Lo de la masturbación también influyó. No es algo que yo tenga ganas de ir a confesarle al cura todas las semanas, y confesarme sin contar eso es mentir. En el colegio de Javo hay un cura que lo primero que les pregunta a los chicos cuando se arrodillan en el confesionario es ¿pajas? y hasta les pide que le cuenten los detalles. Yo ni loca le cuento a un cura que me gusta apoyarme cosas frías y que a veces dejo unas monedas un rato en el congelador. Más allá de que exista o no el infierno, eso seguro que es pecado, aunque no sé si es venial o mortal y no me preocupa porque no creo en el purgatorio. Y como decía el abuelo, ojalá me vaya directamente al infierno que es donde va a estar la gente más divertida.

A partir de ahora los domingos a la tarde cuando papá merodee por la casa en busca de fieles tengo que tratar de no cruzármelo. Que se vaya con Javo, que está cada día más chupacirios. Va a estar en la gloria: papá sólo para él. Me los imagino con sus camperas de corderoy sentados uno al lado del otro en los bancos de la iglesia de San Martín de Tours.

Mamá dejó de ir a la iglesia hace mucho, cuando éramos chicos, y para todos fue un alivio porque le gustaba ir a misa a cantar y desafinaba el cancionero entero sin piedad delante de todo el mundo.

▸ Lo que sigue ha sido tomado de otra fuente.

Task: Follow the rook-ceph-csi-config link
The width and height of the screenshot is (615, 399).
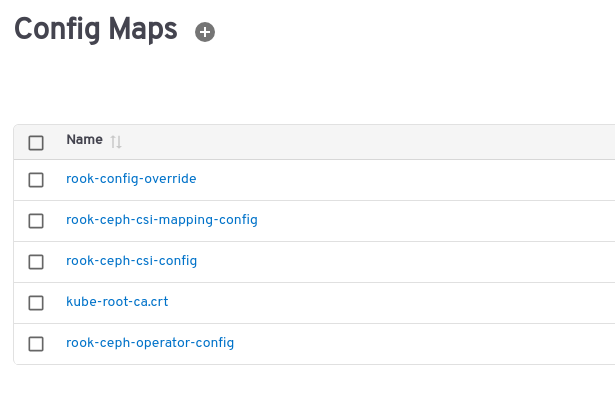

Su familia lituana es católica pero más como una postura anticomunista que religiosa. El abuelo no iba a misa ni con una pistola en la cabeza. Ella se subió a la ola cristiana siguiéndolo a papá, que fue criado por los jesuitas, pupilo en un colegio desde los seis años. Y lo siguió mucho tiempo porque las reglas del catolicismo coincidían con las de ella —no mentir, no robar, no matar, honrar padre y madre, ojo con la pereza y la gula—, pero dejó de ir a misa unos años después de lo de la beba. Papá se lo discutió por el lado filosófico, como una incapacidad de ella de entender la religión, pero para mamá ese dios tan bueno y tan grande como vos, que antes querría haber muerto que haberos ofendido, se podía ir bien a la mierda.